KUTIPAN DOKUMEN
Vera dan alarm kerja
Ada yang berubah dari kehidupan Vera setelah suaminya bekerja sebagai buruh kebun di perusahaan dibandingkan sebelumnya sebagai petani kebun di lahan sendiri. Suaminya harus berangkat kerja pada jam 06.00 pagi, maka dari itu ia pun harus bangun pada jam 03.00 pagi. Ketika bangun Vera akan membangunkan suaminya, menyiapkan kopi serta bekal untuk nanti dibawa ketika bekerja. Rutinitas ini Vera lakukan sejak 2009 hingga sekarang. ”Walaupun tidur jam satu, pasti bangunnya jam segitu tanpa perlu ada alarm” ucap Vera. Tidak hanya pada hari kerja, pada hari libur pun Vera akan bangun di jam tersebut. Bahkan ketika sedang di rumah saudaranya pun ia akan tetap bangun pada jam tersebut. Ia merasa bebannya mengurus rumah tangga lebih ringan ketika memasuki bulan puasa. Tidak perlu menyiapkan bekal untuk suaminya, hanya mengurus persiapan anak-anak untuk sekolah saja.
Vera pun menjadi sangat protektif terhadap suaminya dan selalu menasehatinya “Jangan sampai kaya dulu-dulu (mogok dan protes sering terjadi di perusahaan), katanya kalau ikut ini bakal kena kamera. Tidak boleh sembarang demo-demo dampaknya ini yang kita jaga. Kata mandor pun jangan ikut-ikut (demo), dia pake kamera tersembunyi jadi yah tidak boleh ikut. Kondisinya disini ada mata-mata dari perusahaan yang lapor”. Ia sangat takut kalau suaminya tidak lagi bekerja di perusahaan, maka ia melarangnya untuk ikut-ikutan protes ke perusahaan. Vera berfikir perusahaan cuma ada satu di Buol dan tidak ada lapangan pekerjaan lainnya ketika suaminya dipecat.
Dari cerita Vera kita bisa melihat selain menjadi alarm kerja untuk suaminya, perusahaan berhasil menciptakan kontrol kerja efektif di luar lingkungan kerja. Kontrol yang diciptakan pada lingkungan kerja kemudian berhasil menular ke keluarga buruh. Secara tidak disadari kerja-kerja yang dilakukan oleh Vera adalah pekerjaan mandor di perusahaan. Memastikan suaminya agar tetap rajin bekerja, mengecek slip gaji, menghitung hari kerja dan melarang protes (mogok/ demonstrasi). Di sisi lain, rewelnya dia kepada suami dalam perhitungan hari kerja adalah sebuah bentuk perlawanan harian. Perlawanan untuk tidak dicurangi sistem kerja oleh perusahaan.

BAHAN YANG DISEDIAKAN
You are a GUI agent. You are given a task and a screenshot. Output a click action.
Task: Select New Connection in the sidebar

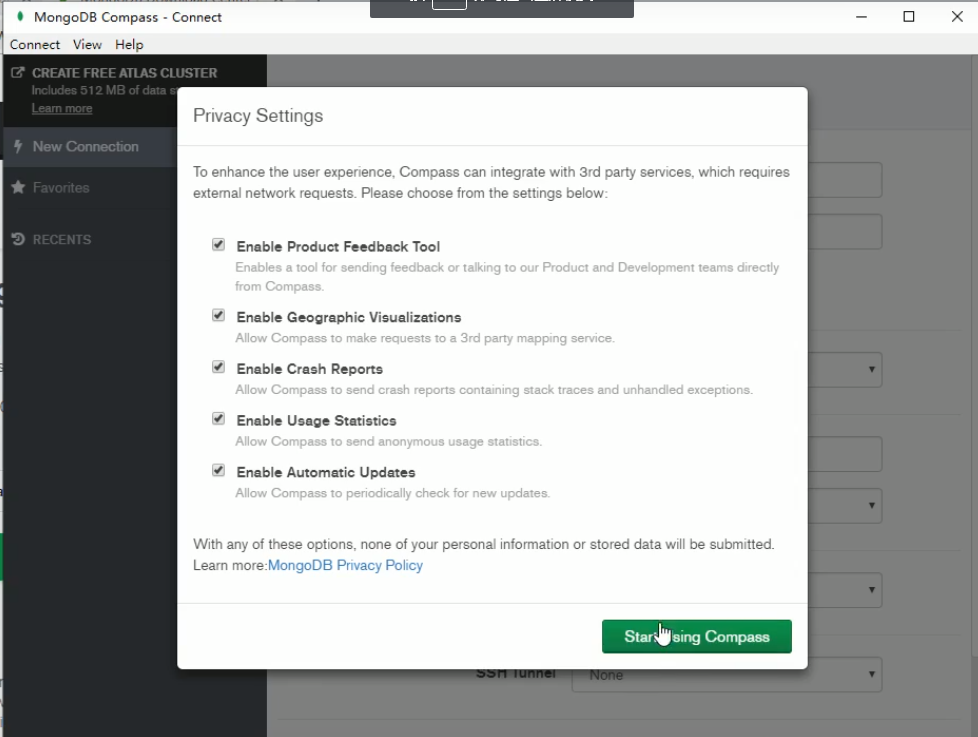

PETUNJUK TUGAS
Dalam kutipan tentang Vera dan alarm kerja, pukul berapa Vera bangun setiap pagi?

HASIL LATIHAN
Vera bangun pukul 03.00 pagi.